** Source passage **
If you choose a major known locally for destroying GPAs and you end up with a mediocre 3.3, no admissions committee will say: “But they suffered nobly in Major X.” They will say: “Competitive? Maybe. But not stellar.”
The myth that “a lower GPA is okay if my major is hard” is one of the most damaging beliefs among premeds. At best, a tiny contextual bump. At worst, a comforting lie.
Medical schools have tens of thousands of applicants. They are not in the business of fine‑tuning difficulty coefficients for your course catalog.
3. Narrative Coherence and Differentiation
What committees will remember:
- The anthropology major who did fieldwork related to health disparities and connected that back to primary care.
- The philosophy major whose thesis on moral responsibility in end‑of‑life decisions makes their personal statement hit harder.
- The English major whose writing is simply better — clearer, more reflective, less cliché.
That is not “preference” for a major. It is preference for coherent, mature intellectual development.

** Requirement **
Please translate this sentence from the passage on premed majors into Spanish: "Medical schools have tens of thousands of applicants."

[Dataset records]

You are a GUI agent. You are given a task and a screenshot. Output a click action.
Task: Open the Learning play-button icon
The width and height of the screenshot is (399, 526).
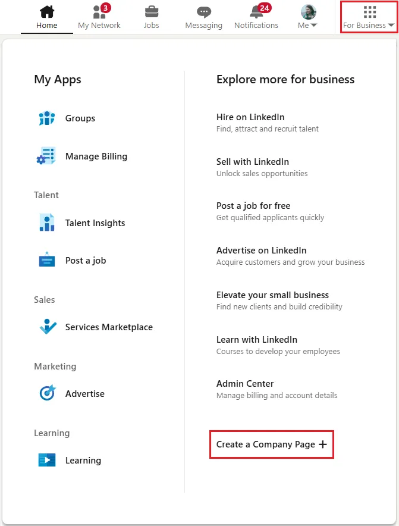point(46,460)
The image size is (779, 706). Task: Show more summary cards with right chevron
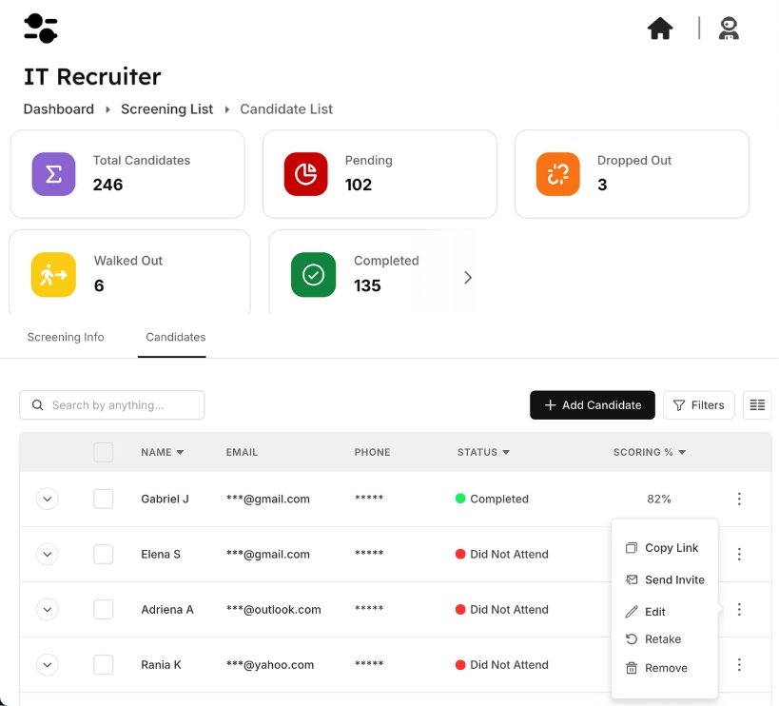click(x=467, y=278)
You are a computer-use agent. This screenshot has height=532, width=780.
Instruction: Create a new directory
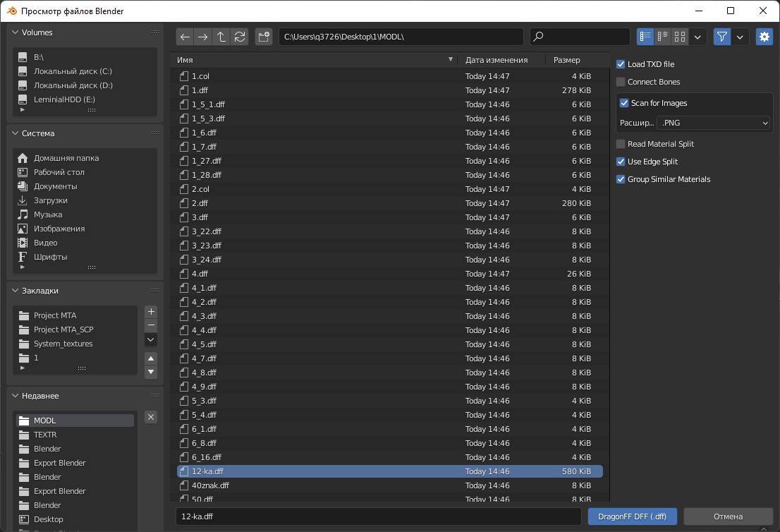[264, 37]
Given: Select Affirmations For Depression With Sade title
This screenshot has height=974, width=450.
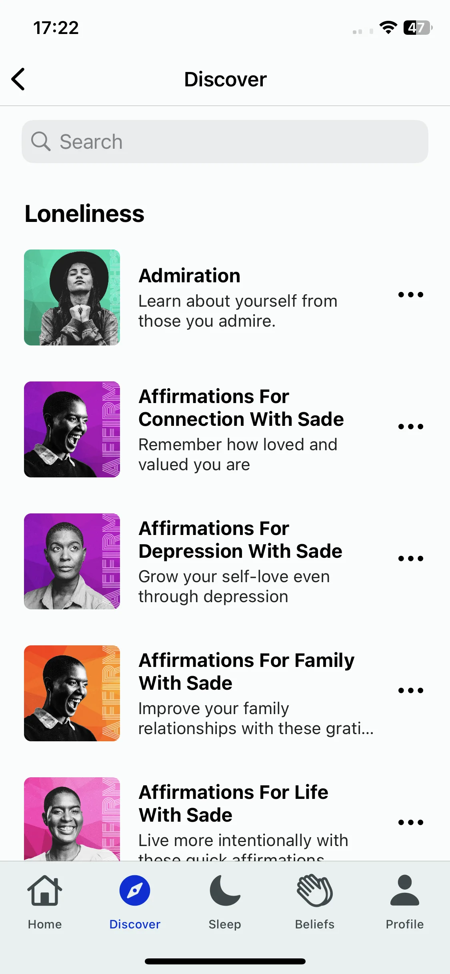Looking at the screenshot, I should pyautogui.click(x=240, y=540).
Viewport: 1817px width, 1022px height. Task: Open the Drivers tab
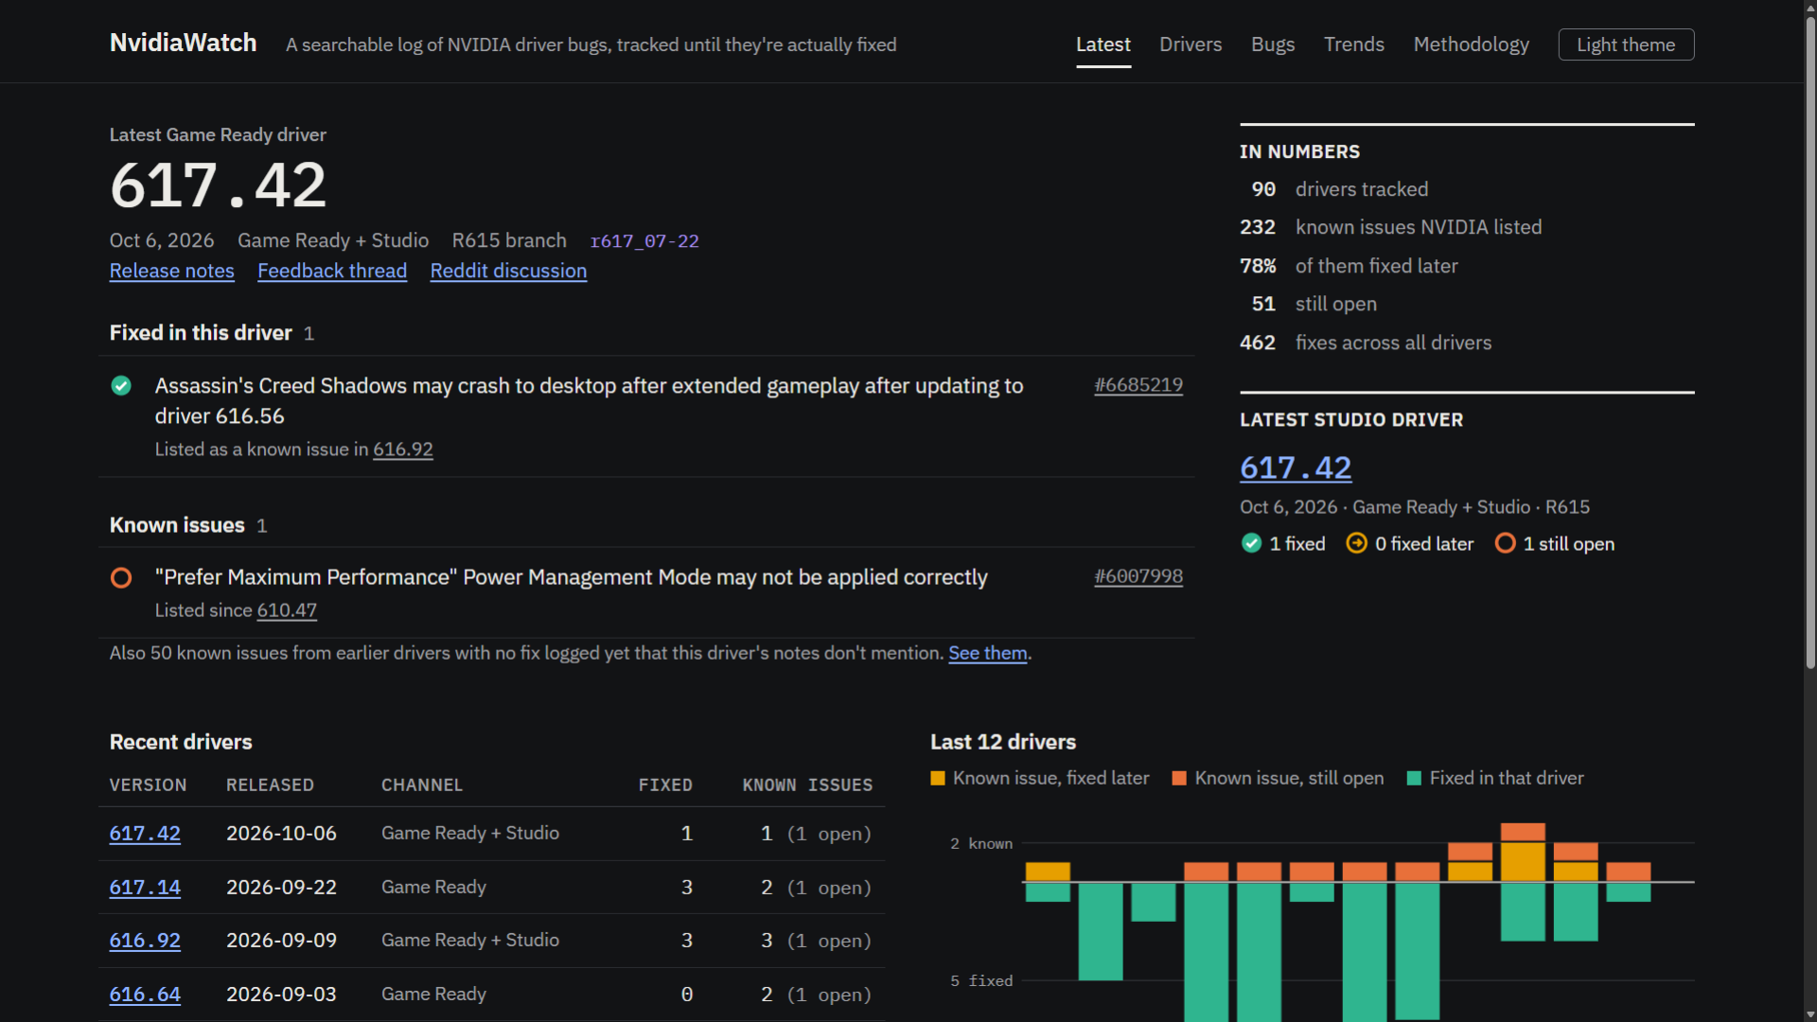[1191, 44]
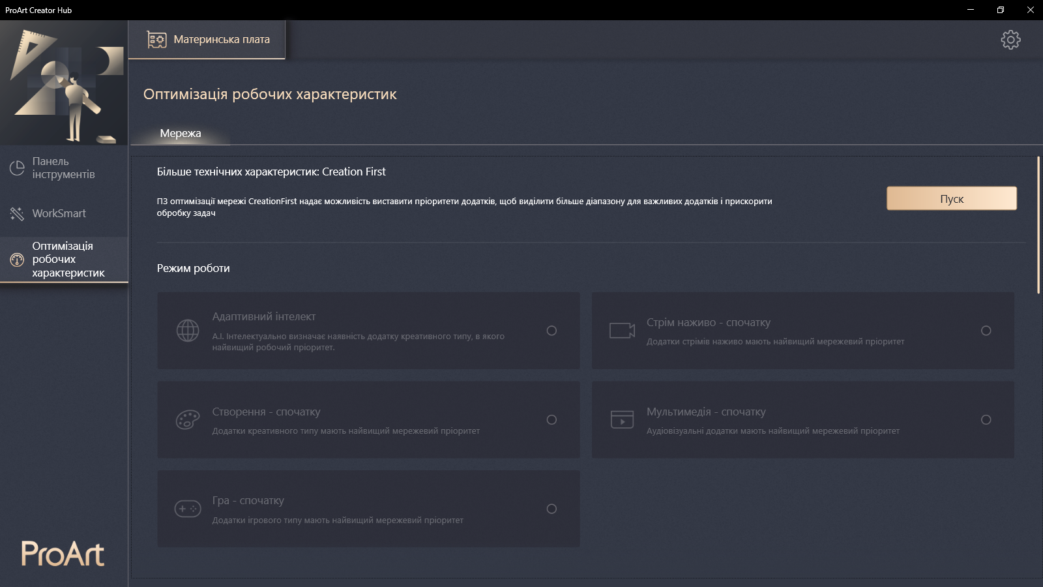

** Written response **
Las facultades de medicina tienen decenas de miles de solicitantes.